Von Holtum, who is 65, says his life took a dramatic turn after complications from surgery for a blocked bowel. He now has to be hooked-up to medical equipment for 12 hours a day to get the nutrition he needs to stay alive.
“All of my waste and output comes out through a hole in my abdomen,” he explained.
He recently spent just over a week at George Pearson Centre, a long-term care facility in Vancouver. But he alleges workers didn’t know how to operate his medical equipment.
“When they hooked up the pump, the alarm kept going off saying air in line,” the Vancouver resident said.
“Basically (I) was unable to get the nutrition for approximately eight or nine days until I was so weak that I had to come back to St. Paul’s.”

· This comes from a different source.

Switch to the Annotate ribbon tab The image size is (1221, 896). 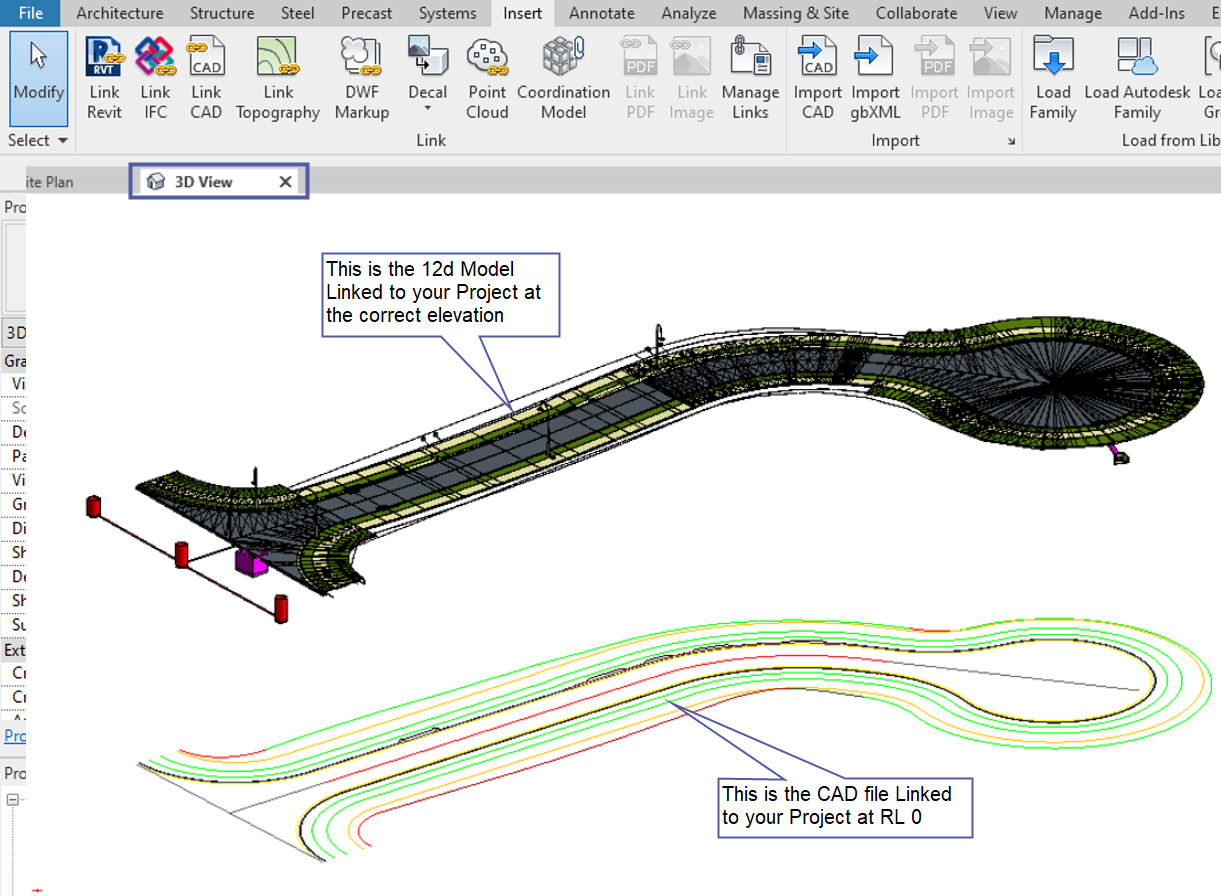[x=602, y=13]
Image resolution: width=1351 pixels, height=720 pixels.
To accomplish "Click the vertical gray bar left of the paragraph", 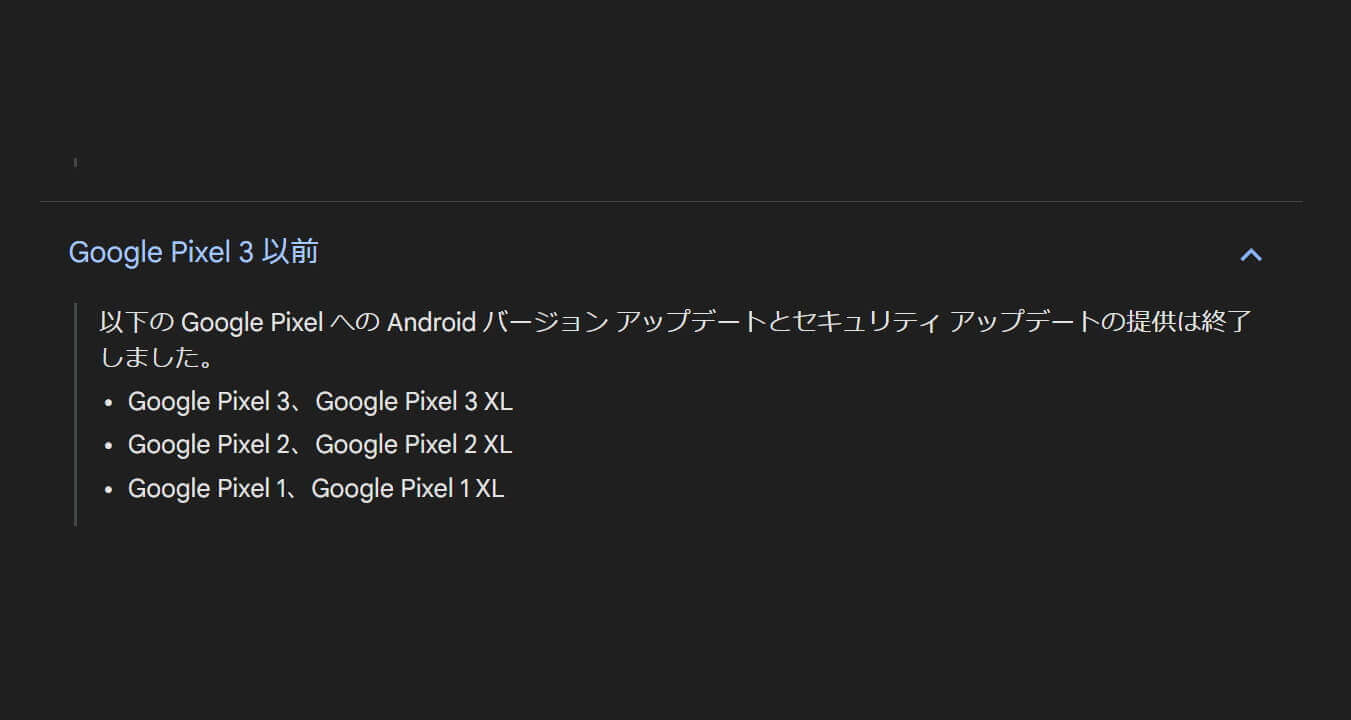I will pos(77,410).
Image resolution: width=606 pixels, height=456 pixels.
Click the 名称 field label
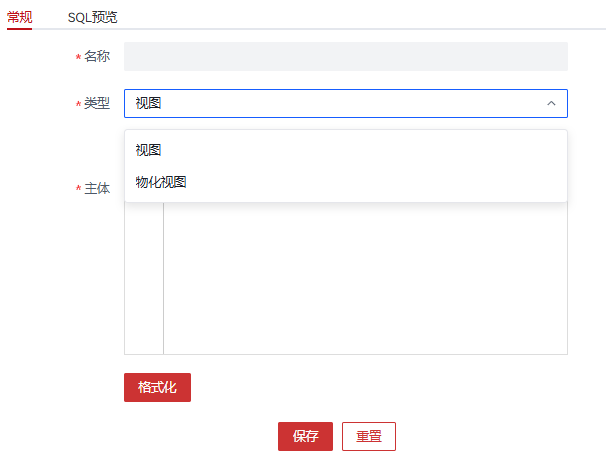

He says George Pearson is understaffed and that when the pouch that catches his waste would leak on the floor at night, it would stay there for hours.
“At George Pearson, they just throw a towel on the floor and leave it and wait until the next day when housekeeping comes and it’s a terrible infection risk.”
He alleges that if a leak happened in his bed at night, staff would throw down soaker pads until the next morning.
“It’s terribly unpleasant. Terribly unpleasant."
Now the senior has learned he is being transferred back to George Pearson and he doesn’t want to go.
“They take my hope away. They take my will to live away. It’s devastating,” he said through tears.
Vancouver Coastal Health wouldn’t comment on the specifics of the case but said in a statement in part that “…any allegations of insufficient quality of care are investigated.”
The health authority also said “VCH can confirm that staff at George Pearson Centre are trained in Total Parenteral Nutrition (TPN). Any spills are cleaned up promptly for the safety of residents."
Providence Health Authority, which oversees St. Paul’s Hospital, also wouldn’t comment on the specific case, but said in part that “because TPN is so specialized, a discharge from hospital to the patient’s home is not always possible for safety and quality care reasons, so alternative care settings in the community are sought where care professionals can best support the patient.”
“The money they’ve spent on keeping me here for years is just phenomenal,” von Holtum commented.
CTV News asked the Ministry of Health what the average cost of a daily hospital stay in B.C. is, but it has not provided the information.
Meanwhile, von Holtum says he wants home support so he can live on his own again.
He has previously done this on two occasions, but had infections which landed him back in the hospital. However, he says, he’s developed the same kind of infections while in care.
According to Providence Health, there are currently 68 patients across B.C. on home TPN. It’s estimated there are between 30 and 40 patients receiving acute TPN therapy in hospital.
Von Holtum says health workers have offered to train his 90-year-old mom to hook him up to the equipment, but he doesn’t want that responsibility put on her.
What he does want is a review of his case and the support he needs to gain some freedom back.